Today is my birthday. Since becoming a mother this day has become more about my mother and I no longer feel I only have one birthday but 4, my own and one for each of my children.

When I had my first child it was her birth day but it was mine as well. On that day I was reborn and became a mother. Before having children had someone told me this simple truth I would've nodded my head in agreement but never understood the full extent of it. Until I experienced bringing a child into the world myself I didn't realize how huge an impact my birth and my siblings' births made on my mother.

Birth is one of the most incredible experiences in the world and no matter how it occurs it is miracle. I have had three very different births but each one has been amazing and wonderful, whether it was the birth I would've chosen or not, because that's the way my child came into the world. I think this is how each mother feels to an extent. We can have many things we like and dislike that happened in our birth experiences, but the fact our children was born is the most important factor in the end. However, it's not the only factor.

Just because our children are healthy does not mean the birth experience doesn't matter. We have a right to be upset about how it turned out, to be angry. And we have the right to learn from what happened, to educate ourselves and whether we go on to have the perfect birth experience or not to know we did everything in our power to give our children and us the best birth possible.

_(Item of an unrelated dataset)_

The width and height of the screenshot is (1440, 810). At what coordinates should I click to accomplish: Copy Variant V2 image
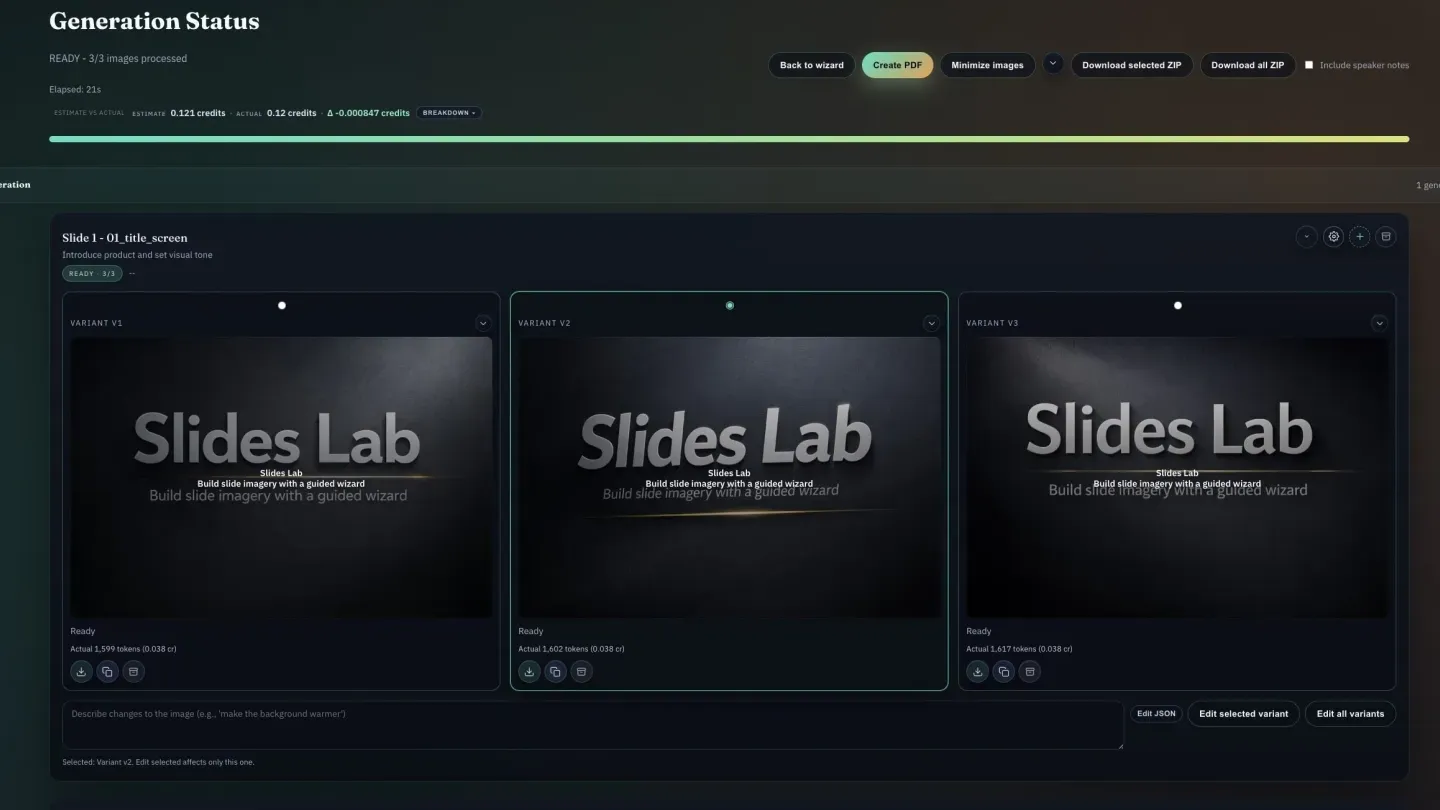[x=555, y=672]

Neither of my first two birth experiences were what I wanted. The first was what my daughter needed though. Our plan was a natural delivery with a midwife. The best delivery for C ended up being a c-section under general anesthesia with EXIT procedure. I went to sleep and woke up a Mommy. I first met C in the hospital hallway in a red transport incubator. I had her at 8 am and didn't get to hold her in the NICU until that night. She had to be tube fed then bottle fed then finally was allowed to breastfeed when she was 5 days old and go home at a week old. As a birth experience it sucked honestly. I pray my daughters and daughter in laws don't go through what we did but I can't change it and I don't regret it. It was what she needed and that's what in the end made the difference in my feelings about the experience. It was a miraculous birth as is she.

My birth experience with my son's birth wasn't what I wanted and it wasn't what he needed and for that I can only blame myself. I do not regret his birth, I regret that I didn't educate myself and I didn't question my doctor at the time. I trusted him when he told me I needed another c-section. I now know that it was not necessary at all unless you consider a doctor's vacation schedule to be a good reason to do major abdominal surgery and deliver a baby whose lungs may be immature. Despite the issues I have looking back though I still think this birth was another miracle. It's a miracle my son was healthy and perfect. It's a miracle I didn't have any complications from the surgery and it's a miracle he was born into the world.

My third miracle and fourth birth day finally was the best of both worlds. I got to experience the miracle of birth once again, but I also got the birth experience I wanted which was also the best delivery option for my baby. I will add my VBA2C story soon so others can read my experience.

I have learned and grown from each of my children's births and our birth experiences and I will continue to celebrate my main birthday as well as each of my Birth days. I will always say "Happy Anniversary of becoming a Mother/Father" to my friends and family members when their children turn a year older. And I know that each birth is about the birth of a mother, the miraculous birth of a child, and the birth experience. It all matters, it all affects the mother, who she is and who she will become. It doesn't always work out but if you educate yourself so you know it was truly honestly the best delivery option for you and your child it will make a difference.